• Your task: Reproduce exactly the line with "Task: Click the 刷新数据 button" and all the lines beneath it, stopping only at the end of the material.

• Given records:
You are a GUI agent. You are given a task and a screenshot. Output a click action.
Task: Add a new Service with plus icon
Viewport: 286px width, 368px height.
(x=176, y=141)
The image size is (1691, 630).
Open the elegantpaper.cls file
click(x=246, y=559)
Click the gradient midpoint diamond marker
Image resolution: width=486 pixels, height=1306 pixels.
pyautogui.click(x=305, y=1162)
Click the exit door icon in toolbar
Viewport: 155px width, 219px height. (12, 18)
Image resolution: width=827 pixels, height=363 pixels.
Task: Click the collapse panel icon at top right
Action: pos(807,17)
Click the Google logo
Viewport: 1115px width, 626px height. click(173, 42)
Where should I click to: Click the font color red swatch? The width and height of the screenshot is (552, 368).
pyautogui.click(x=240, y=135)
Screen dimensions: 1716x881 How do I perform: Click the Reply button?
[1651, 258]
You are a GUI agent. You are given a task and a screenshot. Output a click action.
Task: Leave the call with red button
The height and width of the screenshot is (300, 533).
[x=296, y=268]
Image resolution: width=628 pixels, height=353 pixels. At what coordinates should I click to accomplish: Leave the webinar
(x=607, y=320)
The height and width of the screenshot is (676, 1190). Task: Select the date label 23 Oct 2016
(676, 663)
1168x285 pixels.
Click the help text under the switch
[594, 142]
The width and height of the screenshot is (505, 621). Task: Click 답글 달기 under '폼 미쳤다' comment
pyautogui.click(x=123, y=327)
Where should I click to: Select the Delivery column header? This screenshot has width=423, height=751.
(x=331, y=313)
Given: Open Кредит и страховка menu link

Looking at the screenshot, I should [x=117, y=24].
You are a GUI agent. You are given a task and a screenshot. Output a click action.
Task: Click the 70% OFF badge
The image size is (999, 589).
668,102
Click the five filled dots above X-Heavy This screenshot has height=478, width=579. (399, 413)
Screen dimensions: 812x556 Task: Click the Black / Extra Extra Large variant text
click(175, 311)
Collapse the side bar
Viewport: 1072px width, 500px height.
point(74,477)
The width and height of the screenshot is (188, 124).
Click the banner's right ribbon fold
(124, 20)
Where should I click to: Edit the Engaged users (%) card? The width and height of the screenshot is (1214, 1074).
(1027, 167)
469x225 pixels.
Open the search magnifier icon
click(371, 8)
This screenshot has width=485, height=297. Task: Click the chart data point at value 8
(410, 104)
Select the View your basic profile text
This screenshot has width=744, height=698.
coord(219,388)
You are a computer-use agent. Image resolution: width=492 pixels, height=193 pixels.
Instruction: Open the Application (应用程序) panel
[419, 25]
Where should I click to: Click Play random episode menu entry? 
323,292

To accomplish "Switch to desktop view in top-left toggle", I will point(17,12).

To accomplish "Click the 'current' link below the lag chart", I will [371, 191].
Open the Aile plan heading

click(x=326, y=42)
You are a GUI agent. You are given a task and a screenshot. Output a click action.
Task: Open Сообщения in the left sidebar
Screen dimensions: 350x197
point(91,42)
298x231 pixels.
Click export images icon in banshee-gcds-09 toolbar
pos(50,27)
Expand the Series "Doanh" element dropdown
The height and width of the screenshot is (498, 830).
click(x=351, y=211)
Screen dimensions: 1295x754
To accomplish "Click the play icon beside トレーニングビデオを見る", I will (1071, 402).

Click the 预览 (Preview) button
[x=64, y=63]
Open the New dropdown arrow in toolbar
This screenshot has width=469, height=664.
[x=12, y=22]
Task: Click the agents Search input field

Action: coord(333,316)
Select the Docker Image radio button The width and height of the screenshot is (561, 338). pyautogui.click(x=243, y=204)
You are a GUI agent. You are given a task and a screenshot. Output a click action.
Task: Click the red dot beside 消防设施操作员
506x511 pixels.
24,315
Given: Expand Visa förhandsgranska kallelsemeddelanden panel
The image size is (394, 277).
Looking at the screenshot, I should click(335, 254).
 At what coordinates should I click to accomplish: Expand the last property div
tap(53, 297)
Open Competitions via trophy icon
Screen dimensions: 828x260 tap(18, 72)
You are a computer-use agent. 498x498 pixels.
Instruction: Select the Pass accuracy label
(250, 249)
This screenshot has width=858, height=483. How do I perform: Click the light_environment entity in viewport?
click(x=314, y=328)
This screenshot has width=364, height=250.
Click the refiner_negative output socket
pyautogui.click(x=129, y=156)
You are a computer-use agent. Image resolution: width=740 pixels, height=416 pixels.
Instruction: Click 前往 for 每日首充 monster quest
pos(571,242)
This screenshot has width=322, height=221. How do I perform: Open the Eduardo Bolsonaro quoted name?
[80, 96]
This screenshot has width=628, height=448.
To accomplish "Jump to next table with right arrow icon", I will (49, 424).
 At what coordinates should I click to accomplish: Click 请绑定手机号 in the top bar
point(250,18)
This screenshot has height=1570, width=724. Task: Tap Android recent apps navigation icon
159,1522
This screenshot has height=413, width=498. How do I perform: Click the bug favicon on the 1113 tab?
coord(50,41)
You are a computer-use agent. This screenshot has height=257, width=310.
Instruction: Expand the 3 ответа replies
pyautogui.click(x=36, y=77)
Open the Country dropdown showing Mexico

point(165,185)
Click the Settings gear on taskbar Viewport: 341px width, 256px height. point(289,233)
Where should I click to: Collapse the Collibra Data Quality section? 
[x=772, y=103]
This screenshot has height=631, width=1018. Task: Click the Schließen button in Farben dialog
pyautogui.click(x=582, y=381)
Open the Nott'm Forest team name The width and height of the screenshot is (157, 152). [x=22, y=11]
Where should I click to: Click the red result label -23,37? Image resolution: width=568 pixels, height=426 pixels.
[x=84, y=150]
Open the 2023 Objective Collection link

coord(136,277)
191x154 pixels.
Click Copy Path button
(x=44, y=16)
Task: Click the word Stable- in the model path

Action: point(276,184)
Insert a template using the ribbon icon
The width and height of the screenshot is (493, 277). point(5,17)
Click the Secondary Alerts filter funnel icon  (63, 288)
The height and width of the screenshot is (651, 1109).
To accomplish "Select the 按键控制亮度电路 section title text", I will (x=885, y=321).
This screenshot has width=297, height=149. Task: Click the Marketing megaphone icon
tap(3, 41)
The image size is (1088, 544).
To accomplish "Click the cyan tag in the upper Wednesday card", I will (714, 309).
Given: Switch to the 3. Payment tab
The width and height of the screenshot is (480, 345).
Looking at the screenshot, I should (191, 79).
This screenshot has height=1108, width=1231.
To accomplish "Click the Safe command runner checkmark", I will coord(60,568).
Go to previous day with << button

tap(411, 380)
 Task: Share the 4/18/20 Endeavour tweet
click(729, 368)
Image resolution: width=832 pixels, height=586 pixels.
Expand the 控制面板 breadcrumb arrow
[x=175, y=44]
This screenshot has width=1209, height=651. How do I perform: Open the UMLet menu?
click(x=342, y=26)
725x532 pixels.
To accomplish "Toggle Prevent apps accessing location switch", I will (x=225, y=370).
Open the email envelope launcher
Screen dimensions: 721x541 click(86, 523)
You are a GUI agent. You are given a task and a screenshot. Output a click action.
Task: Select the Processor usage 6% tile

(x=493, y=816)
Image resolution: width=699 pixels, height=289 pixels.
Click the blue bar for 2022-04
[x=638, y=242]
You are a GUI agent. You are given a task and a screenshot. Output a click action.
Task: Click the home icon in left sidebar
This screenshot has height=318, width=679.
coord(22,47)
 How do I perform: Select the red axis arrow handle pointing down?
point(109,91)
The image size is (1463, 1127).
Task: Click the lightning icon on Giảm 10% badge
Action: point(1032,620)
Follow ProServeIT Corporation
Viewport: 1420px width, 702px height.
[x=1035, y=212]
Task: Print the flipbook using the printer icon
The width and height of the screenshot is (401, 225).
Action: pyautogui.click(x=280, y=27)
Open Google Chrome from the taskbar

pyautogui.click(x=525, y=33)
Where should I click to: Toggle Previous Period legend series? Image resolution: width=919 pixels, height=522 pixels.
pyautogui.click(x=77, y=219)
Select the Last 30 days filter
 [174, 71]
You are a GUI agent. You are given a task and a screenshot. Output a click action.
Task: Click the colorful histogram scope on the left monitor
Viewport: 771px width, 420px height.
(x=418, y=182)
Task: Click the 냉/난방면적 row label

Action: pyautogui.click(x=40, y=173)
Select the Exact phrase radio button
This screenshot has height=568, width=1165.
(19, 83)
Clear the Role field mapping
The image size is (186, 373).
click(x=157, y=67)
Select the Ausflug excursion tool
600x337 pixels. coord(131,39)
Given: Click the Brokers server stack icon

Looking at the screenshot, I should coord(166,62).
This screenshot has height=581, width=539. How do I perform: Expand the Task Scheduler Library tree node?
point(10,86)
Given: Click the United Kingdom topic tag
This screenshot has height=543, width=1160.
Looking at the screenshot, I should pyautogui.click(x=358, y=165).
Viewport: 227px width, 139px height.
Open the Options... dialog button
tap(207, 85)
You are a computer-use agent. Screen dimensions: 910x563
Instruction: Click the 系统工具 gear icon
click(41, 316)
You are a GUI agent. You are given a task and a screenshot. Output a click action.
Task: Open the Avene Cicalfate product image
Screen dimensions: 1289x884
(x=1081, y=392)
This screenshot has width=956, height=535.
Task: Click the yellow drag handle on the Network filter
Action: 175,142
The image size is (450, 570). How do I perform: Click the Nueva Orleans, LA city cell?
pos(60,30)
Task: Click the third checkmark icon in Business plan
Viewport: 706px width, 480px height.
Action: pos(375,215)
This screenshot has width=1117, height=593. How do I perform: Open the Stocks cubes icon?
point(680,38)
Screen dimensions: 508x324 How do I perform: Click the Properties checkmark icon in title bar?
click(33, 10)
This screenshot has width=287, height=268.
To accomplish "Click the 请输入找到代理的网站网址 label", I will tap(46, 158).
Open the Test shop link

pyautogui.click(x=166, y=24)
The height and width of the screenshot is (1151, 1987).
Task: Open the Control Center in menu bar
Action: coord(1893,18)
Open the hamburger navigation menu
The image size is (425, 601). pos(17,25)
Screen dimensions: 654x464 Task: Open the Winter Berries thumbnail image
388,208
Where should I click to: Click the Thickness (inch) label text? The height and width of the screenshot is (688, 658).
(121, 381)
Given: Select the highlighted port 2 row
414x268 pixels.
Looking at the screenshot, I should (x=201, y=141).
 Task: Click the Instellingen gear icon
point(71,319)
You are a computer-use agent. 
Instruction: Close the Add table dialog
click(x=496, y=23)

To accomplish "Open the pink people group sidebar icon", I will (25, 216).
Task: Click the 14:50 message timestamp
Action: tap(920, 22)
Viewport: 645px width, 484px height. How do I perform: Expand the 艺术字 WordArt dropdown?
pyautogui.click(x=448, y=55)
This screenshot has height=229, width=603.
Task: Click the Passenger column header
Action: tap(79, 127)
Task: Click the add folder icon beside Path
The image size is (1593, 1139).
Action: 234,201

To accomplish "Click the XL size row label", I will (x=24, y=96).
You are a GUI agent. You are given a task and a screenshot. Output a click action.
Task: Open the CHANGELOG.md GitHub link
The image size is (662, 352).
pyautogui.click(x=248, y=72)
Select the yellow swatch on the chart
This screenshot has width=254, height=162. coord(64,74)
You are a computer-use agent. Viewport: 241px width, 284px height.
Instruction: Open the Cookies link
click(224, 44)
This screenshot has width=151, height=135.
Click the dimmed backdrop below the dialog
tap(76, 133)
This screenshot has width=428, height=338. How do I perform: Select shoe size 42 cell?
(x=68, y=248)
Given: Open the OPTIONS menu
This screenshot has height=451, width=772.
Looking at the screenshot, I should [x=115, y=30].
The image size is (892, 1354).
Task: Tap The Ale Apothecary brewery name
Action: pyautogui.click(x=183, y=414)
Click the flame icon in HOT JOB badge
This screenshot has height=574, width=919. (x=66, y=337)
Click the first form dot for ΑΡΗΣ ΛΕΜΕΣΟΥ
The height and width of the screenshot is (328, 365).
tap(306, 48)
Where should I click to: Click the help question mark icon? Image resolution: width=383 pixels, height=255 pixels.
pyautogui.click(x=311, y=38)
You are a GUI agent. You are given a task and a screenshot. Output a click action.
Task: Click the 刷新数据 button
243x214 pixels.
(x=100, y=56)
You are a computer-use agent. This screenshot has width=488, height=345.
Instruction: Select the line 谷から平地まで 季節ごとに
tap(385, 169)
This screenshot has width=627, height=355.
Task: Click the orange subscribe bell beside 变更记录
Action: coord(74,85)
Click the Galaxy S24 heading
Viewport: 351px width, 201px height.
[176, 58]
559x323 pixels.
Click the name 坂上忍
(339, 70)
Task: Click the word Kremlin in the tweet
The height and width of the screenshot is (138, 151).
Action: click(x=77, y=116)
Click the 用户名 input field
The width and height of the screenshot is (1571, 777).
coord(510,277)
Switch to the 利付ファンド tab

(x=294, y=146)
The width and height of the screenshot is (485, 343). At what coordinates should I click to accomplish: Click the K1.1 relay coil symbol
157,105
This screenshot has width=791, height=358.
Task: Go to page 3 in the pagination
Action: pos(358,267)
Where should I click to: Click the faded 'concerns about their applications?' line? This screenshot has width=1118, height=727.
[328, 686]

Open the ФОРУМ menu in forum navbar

• Reply:
Task: Click the 刷新数据 button
243x214 pixels.
(x=100, y=56)
You are a computer-use agent. This screenshot has width=488, height=345.
Instruction: Select the line 谷から平地まで 季節ごとに
tap(385, 169)
This screenshot has width=627, height=355.
Task: Click the orange subscribe bell beside 变更记录
Action: coord(74,85)
Click the Galaxy S24 heading
Viewport: 351px width, 201px height.
[176, 58]
559x323 pixels.
Click the name 坂上忍
(339, 70)
Task: Click the word Kremlin in the tweet
The height and width of the screenshot is (138, 151).
Action: click(x=77, y=116)
Click the 用户名 input field
The width and height of the screenshot is (1571, 777).
coord(510,277)
Switch to the 利付ファンド tab

(x=294, y=146)
The width and height of the screenshot is (485, 343). At what coordinates should I click to accomplish: Click the K1.1 relay coil symbol
157,105
This screenshot has width=791, height=358.
Task: Go to page 3 in the pagination
Action: pos(358,267)
Where should I click to: Click the faded 'concerns about their applications?' line? This screenshot has width=1118, height=727.
[328, 686]

Open the ФОРУМ menu in forum navbar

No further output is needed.